An exception in the U.S. was a case in Montana brought by youth activists against their state government over an anti-climate policy, which went to trial and resulted in a breakthrough victory for the young plaintiffs. But cases challenging the US federal government’s response to climate change and support for fossil fuels have so far fallen short. After nearly a decade of procedural wrangling, the Juliana v. US case ended earlier this year without ever reaching trial, and a new youth climate case filed this year against the Trump administration was dismissed by the trial court in October.
Looking ahead
Climate litigation is by no means a silver bullet. “No one is under the illusion that we are going to litigate our way out of this crisis. Litigation is just one tool,” Nikki Reisch, director of the climate and energy program at the Center for International Environmental Law, told me in an interview in October.
And yet, as the CLN report highlights, litigation has become an essential instrument to push for greater climate action and accountability.

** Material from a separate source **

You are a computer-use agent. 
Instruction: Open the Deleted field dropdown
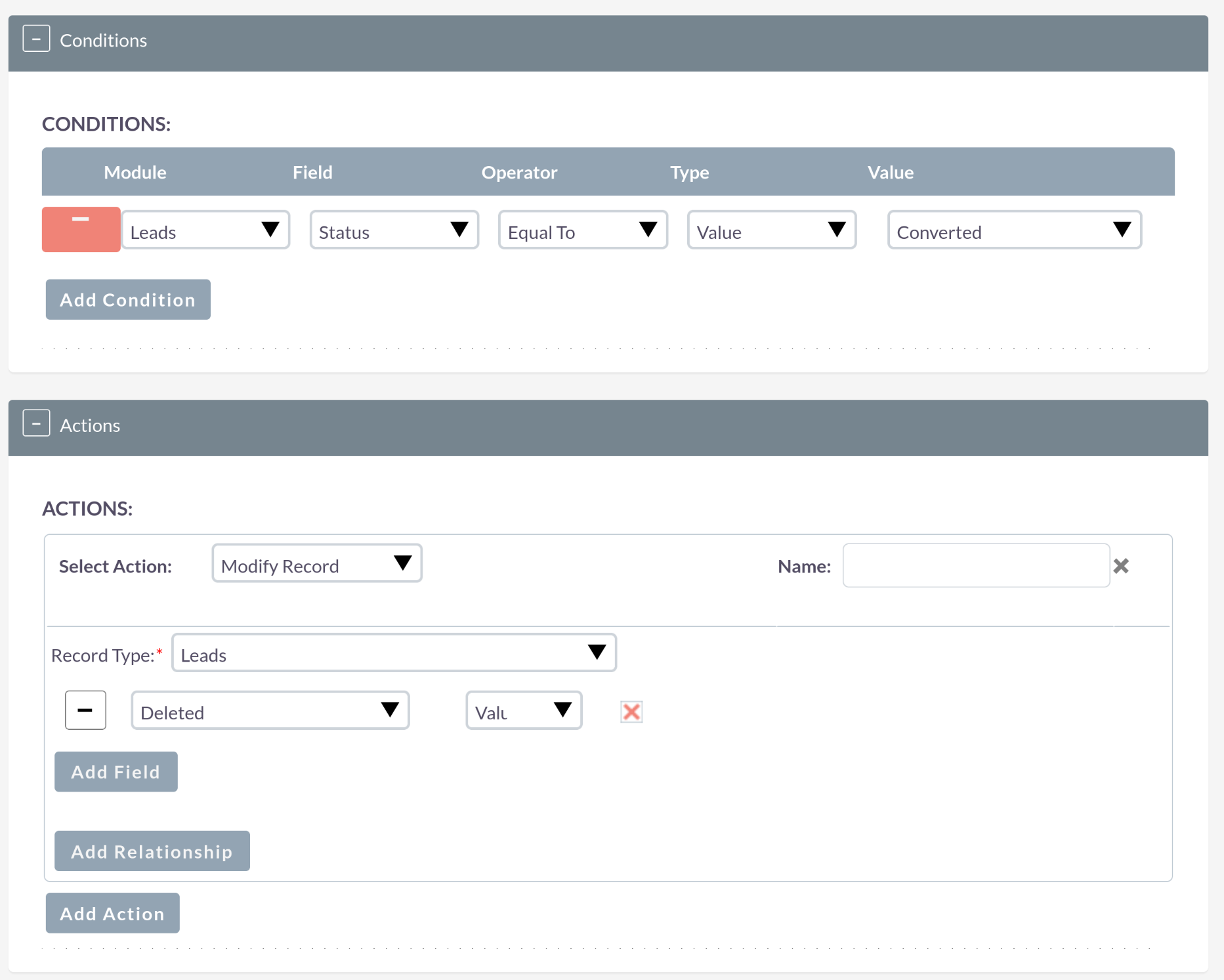pos(270,711)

“Climate litigation is proving to be one of the most powerful tools we have to shift the dial in the favor of stronger climate action,” Mead said.
Observers and experts in this space say that the trend of turning to the courts amidst the climate emergency will certainly continue, with many more cases expected to be filed over the coming years.
“The last ten years have constructed a legal architecture that’s now very clear. What’s needed is enforcement and implementation,” Maxwell said. She said she expects the next phase of government climate cases will focus on those aspects.
In Montana, for example, the youth activists who succeeded in their climate suit against the state government have now filed a fresh petition with the state’s highest court seeking to enforce the court’s judgment and overturn several new laws that they say defy the courts and the Montana constitution.
“In the face of government inaction,” Mead noted, “courts are stepping in. This is democracy in action.”